▸ **MATERIALS PROVIDED**
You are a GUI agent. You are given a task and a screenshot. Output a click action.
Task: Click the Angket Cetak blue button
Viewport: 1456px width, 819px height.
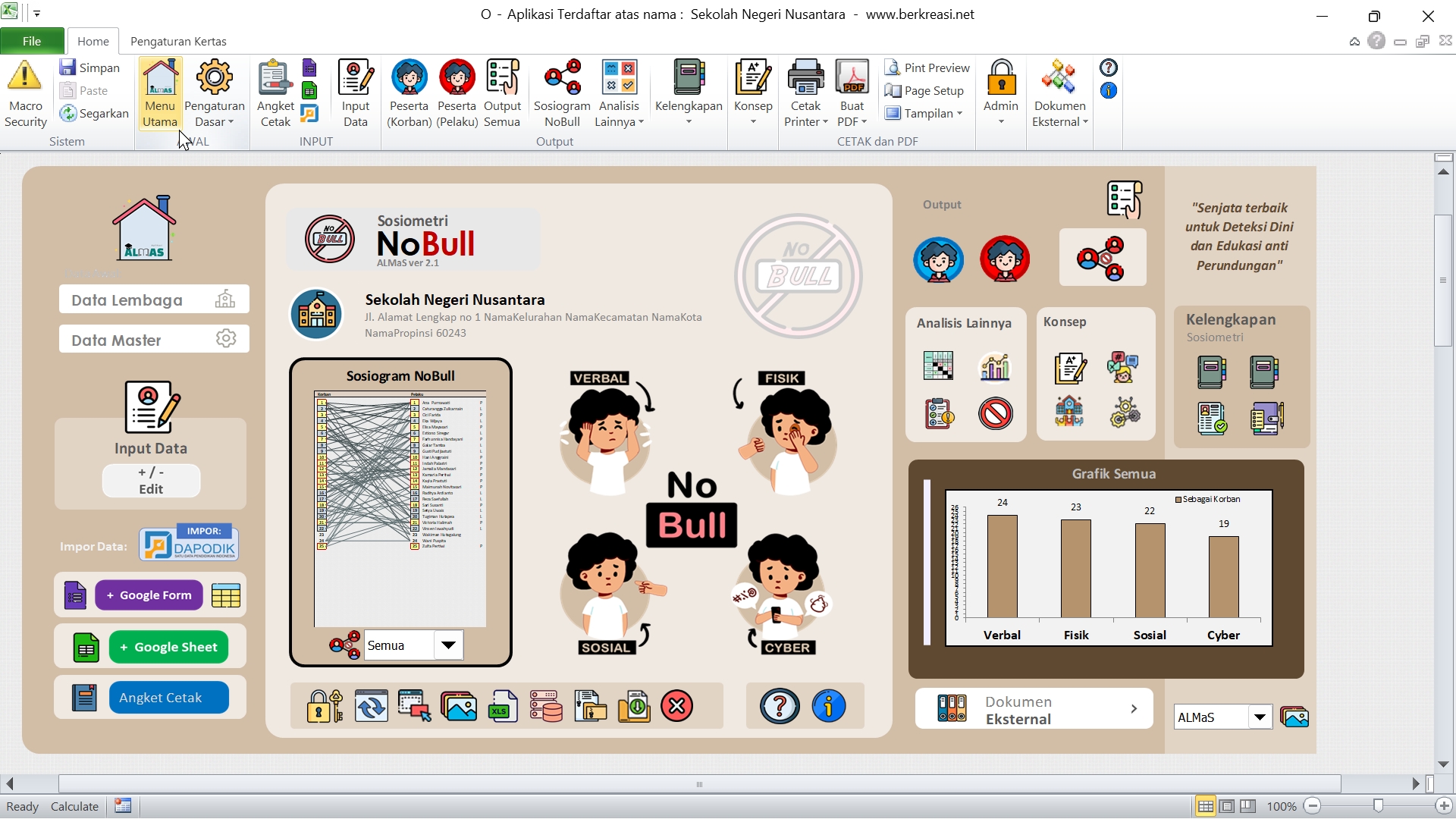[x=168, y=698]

* * *

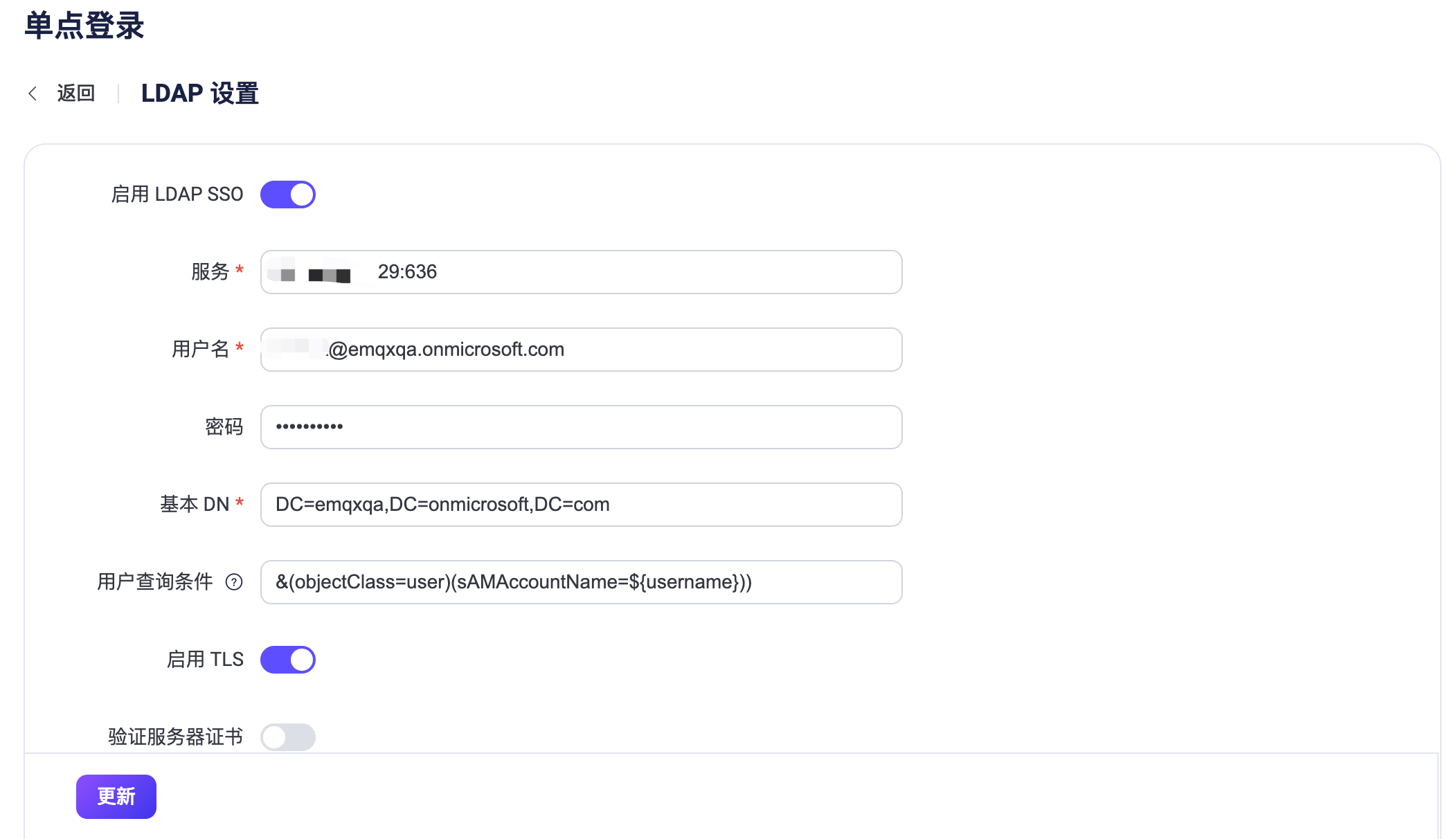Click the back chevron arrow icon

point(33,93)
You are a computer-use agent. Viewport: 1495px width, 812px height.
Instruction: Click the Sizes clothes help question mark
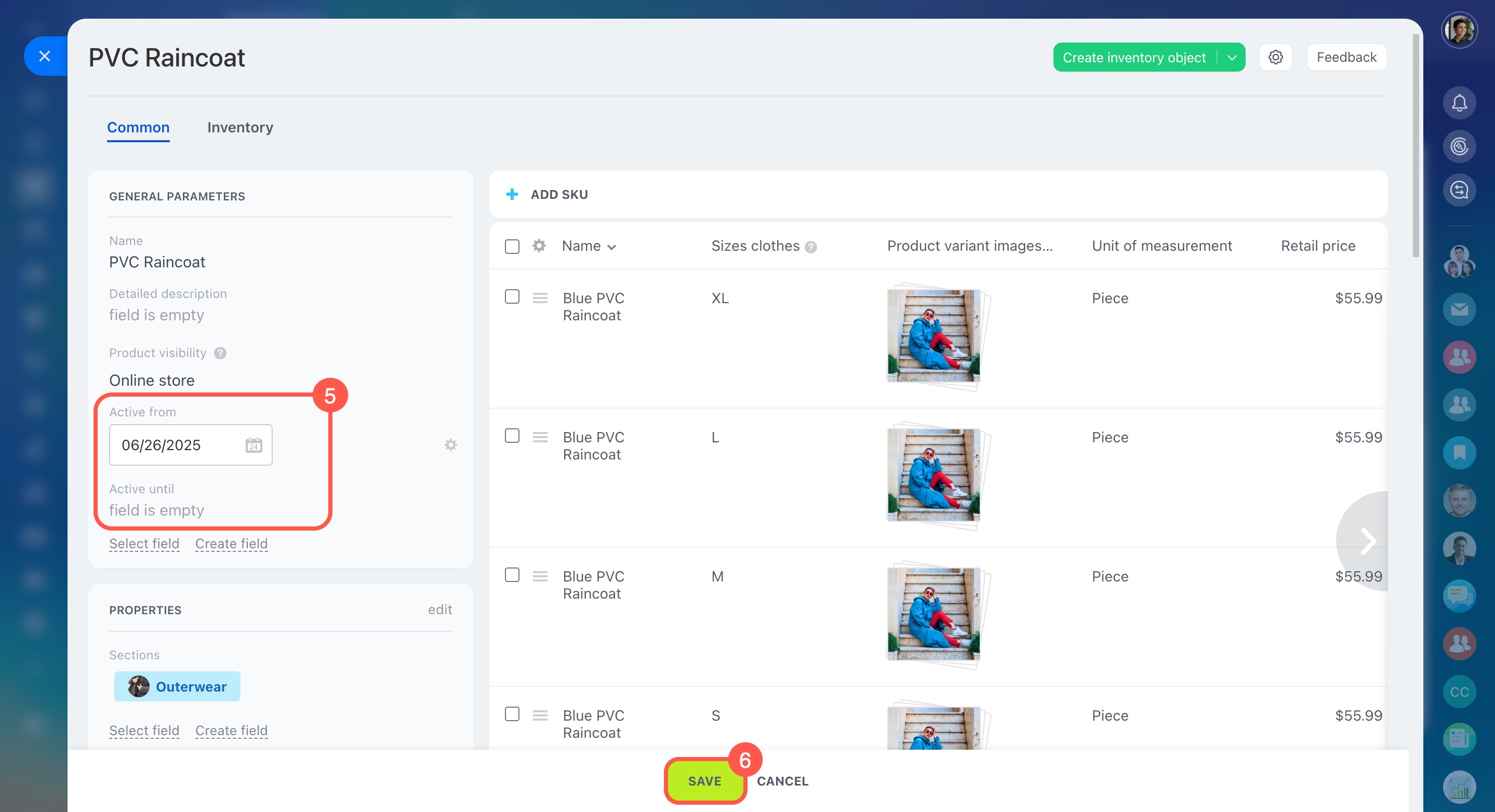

▸ **EXERCISE DESCRIPTION**
Looking at the data, how many lines hold the string "agent"? Reply with the number alone.

▸ **ANSWER TO THIS PROBLEM**
2